After careful consideration of the parties' briefs and arguments on the issue of remedies, and with due regard for the severity of defendants' misconduct in intentionally fraudulently transferring assets away from their creditor's grasp in violation of Alabama law, the Court determined that an injunction as contemplated by § 8-9A-7(a) was warranted in this case. On that basis, the August 8 Order provided as follows:
(Doc. 180, at 58 (emphasis added).) The August 8 Order also indicated that the Court is actively considering the award of additional remedies in this case as a means of ensuring that SEPH's interests are adequately protected from defendants' misconduct. On that basis, the August 8 Order directed an accounting of the fraudulently transferred assets, with follow-up briefing by the parties to address additional remedies under the AUFTA that may be appropriate in these circumstances. At present, the Court is still awaiting the results of that accounting and supplemental briefing, all of which remain ongoing.

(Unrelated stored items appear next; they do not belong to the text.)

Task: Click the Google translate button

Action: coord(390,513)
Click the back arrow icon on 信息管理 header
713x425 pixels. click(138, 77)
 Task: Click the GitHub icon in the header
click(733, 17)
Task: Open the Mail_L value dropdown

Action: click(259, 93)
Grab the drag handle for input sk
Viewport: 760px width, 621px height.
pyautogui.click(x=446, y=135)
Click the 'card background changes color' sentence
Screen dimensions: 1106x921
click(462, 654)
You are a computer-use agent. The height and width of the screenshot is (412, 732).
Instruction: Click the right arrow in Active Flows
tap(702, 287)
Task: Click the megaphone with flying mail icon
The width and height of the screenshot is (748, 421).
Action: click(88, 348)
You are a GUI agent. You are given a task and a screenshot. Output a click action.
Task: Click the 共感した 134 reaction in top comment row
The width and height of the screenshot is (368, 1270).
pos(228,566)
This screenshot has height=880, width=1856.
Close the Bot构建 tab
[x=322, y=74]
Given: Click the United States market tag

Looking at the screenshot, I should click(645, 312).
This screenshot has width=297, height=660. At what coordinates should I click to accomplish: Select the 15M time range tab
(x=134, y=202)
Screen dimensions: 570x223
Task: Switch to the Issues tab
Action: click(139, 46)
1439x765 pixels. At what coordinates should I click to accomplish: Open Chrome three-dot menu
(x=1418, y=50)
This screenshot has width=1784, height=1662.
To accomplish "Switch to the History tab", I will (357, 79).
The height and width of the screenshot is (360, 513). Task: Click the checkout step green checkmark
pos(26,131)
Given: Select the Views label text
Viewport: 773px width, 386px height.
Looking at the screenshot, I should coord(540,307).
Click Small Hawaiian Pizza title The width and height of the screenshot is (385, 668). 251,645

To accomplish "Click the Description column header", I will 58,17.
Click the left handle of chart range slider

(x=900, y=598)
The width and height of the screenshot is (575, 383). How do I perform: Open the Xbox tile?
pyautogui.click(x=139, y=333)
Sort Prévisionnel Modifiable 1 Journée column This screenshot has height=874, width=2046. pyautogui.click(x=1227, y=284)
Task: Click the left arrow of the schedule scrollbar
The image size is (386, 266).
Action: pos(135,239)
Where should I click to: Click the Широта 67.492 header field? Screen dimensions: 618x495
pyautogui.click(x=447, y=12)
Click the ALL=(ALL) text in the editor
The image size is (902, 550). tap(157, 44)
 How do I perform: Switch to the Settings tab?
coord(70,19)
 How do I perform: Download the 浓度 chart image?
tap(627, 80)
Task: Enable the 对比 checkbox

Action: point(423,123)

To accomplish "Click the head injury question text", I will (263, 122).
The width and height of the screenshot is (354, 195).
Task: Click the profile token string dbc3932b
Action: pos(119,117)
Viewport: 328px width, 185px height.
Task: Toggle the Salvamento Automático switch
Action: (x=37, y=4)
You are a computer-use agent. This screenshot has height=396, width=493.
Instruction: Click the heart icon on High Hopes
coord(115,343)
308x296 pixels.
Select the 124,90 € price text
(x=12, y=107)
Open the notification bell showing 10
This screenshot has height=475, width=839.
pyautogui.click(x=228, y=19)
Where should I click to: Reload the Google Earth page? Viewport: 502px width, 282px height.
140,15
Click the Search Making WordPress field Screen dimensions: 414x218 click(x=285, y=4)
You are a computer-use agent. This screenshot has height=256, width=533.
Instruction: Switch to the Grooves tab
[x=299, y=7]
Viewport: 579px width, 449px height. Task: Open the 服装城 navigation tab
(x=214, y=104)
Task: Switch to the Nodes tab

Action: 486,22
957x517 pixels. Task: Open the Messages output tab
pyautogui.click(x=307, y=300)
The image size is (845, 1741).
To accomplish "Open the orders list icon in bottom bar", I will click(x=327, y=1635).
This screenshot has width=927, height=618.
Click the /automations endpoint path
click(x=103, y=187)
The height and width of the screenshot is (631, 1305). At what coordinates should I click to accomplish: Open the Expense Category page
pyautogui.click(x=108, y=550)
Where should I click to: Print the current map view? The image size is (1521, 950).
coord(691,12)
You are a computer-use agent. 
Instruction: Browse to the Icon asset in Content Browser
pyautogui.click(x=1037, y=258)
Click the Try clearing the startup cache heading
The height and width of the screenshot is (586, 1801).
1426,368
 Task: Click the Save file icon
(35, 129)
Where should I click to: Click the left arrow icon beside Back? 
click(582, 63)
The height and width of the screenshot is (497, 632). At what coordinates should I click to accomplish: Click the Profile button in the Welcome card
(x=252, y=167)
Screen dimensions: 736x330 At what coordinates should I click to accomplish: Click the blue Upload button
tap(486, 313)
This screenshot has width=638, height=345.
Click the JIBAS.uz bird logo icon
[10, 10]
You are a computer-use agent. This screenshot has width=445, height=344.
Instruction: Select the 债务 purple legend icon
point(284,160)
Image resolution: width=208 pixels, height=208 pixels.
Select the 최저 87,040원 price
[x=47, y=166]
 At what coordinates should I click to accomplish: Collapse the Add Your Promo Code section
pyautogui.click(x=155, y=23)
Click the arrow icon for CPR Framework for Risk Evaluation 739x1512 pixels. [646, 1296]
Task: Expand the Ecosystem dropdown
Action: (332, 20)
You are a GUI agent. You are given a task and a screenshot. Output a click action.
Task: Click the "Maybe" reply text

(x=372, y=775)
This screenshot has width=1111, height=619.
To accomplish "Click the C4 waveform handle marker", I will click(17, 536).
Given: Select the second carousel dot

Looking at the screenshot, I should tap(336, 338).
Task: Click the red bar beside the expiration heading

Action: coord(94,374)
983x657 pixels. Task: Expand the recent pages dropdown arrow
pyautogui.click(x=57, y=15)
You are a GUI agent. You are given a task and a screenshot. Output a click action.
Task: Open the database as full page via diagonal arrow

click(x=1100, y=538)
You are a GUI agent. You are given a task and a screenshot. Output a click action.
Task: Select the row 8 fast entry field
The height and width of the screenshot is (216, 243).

More than two months after the injunction was imposed, defendants filed their Motion to Clarify and Modify, directed at the injunction portion of the August 8 Order and predicated on what defendants characterize as an "urgent" need "to raise cash to cover fixed costs associated with the real property and stock portfolios of" the LLC defendants. (Doc. 189, at 1.) Although the Motion purports to set forth dire financial prospects facing the LLCs, it remains silent as to the individual defendants' financial condition and ability to service these debts that they have created and/or for whose benefit the debts have been incurred. There are a number of different components to this Motion, each of which the Court will address in turn.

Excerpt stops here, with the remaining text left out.